Johnson: Rasselas [Imlac]
Note: If you haven't read it yet, please read this note of caution regarding quotes from
Rasselas.
Link
509. Solitude
"It may be laid down as a position which will seldom deceive,
that when a man cannot bear his own company there is something
wrong. He must fly from himself, either because he feels a
tediousness in life from the equipoise of an empty mind, which,
having no tendency to one motion more than another but as it is
impelled by some external power, must always have recourse to
foreign objects; or he must be afraid of the intrusion of some
unpleasing ideas, and, perhaps, is struggling to escape from the
remembrance of a loss, the fear of calamity, or some other
thought of great horror."
Johnson: Rambler #5 (April 3, 1750)
Link
611. Boredom; Solitude
Telling the tale of a young woman spending the summer in the
country, uncomfortable with her surroundings: "Thus am I
condemned to solitude; the day moves slowly forward, and I see
the dawn with uneasiness, because I consider that night is at a
great distance. I have tried to sleep by a brook, but find its
murmurs ineffectual; so that I am forced to be awake at least
twelve hours, without visits, without cards, without laughter,
and without flattery. I walk because I am disgusted with sitting
still, and sit down because I am weary with walking. I have no
motive to action, nor any object of love, or hate, or fear, or
inclination. I cannot dress with spirit, for I have neither
rival nor admirer. I cannot dance without a partner, nor be
kind, or cruel, without a lover."
Johnson: Rambler #42 (August 11, 1750); given to the
character of "Euphelia"
Link
978. Solitude
"Study requires solitude, and solitude is a state dangerous to
those who are too much accustomed to sink into themselves."
Johnson: Rambler #89 (January 22, 1751)
Link
1,561. Solitude; Writing
"Boerhaave complains, that the writers who have treated of
chymistry before him, are useless to the greater part of
students, because they presuppose their readers to have such
degrees of skill as are not often to be found. Into the same
errour are all men apt to fall, who have familiarized any subject
to themselves in solitude: they discourse, as if they thought
every other man had been employed in the same enquiries; and
expect that short hints and obscure allusions will produce in
others the same train of ideas which they excite in
themselves."
Johnson: Adventurer #85 (August 28, 1753)
Link
1,637. Society; Solitude
"I know not whether those who thus ambitiously repeat the praises
of solitude, have always considered, how much they depreciate
mankind by declaring, that whatever is excellent or desirable is
to obtained by departing from them; that the assistance which we
may derive from one another, is not equivalent to the evils which
we have to fear; that the kindness of a few is overbalanced by
the malice of many; and that the protection of society is too
dearly purchased by encountering its dangers and enduring its
oppressions."
Johnson: Adventurer #126 (January 19, 1754)
Link
1,638. Implementation; Solitude
"Many, indeed, who enjoy retreat only in imagination, content
themselves with believing, that another year will transport them
to rural tranquility, and die while they talk of doing what, if
they had lived longer, they would never have done."

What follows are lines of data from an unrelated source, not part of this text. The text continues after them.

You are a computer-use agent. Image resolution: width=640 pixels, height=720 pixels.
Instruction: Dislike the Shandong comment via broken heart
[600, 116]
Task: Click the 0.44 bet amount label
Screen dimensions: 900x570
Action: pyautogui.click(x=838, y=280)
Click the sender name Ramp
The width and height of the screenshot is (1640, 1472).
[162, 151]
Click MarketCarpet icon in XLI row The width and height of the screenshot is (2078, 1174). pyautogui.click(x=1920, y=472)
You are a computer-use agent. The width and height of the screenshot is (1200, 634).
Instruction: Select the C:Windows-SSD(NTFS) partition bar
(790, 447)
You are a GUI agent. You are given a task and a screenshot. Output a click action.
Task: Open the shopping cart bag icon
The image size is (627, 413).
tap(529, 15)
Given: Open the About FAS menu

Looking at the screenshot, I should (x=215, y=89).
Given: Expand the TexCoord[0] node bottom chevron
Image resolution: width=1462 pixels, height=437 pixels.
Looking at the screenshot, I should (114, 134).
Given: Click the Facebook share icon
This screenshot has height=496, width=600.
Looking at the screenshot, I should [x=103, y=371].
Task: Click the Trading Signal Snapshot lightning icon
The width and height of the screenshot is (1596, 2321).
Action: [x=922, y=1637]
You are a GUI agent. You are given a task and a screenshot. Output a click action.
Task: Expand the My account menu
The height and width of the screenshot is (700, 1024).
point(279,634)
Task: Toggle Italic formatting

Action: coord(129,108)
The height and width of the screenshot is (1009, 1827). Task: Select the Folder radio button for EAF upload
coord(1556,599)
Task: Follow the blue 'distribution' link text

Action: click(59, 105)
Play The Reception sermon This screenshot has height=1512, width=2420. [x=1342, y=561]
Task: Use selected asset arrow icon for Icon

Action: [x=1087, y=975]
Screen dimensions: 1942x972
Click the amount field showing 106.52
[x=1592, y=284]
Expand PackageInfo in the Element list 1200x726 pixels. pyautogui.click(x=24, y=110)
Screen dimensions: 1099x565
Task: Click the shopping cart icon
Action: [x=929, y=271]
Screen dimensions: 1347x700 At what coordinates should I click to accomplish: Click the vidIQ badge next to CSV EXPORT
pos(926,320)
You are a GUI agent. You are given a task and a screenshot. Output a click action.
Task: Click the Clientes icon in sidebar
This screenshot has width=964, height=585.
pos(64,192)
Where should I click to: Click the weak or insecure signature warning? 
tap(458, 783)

Johnson: Adventurer #126 (January 19, 1754)
Link
1,639. Solitude
"The greater part of the admirers of solitude, as of all other
classes of mankind, have no higher or remoter view, than the
present gratification of their passions."
Johnson: Adventurer #126 (January 19, 1754)
Link
1,640. Solitude
"Almost every man delights his imagination with the hopes of
obtaining some time an opportunity of retreat."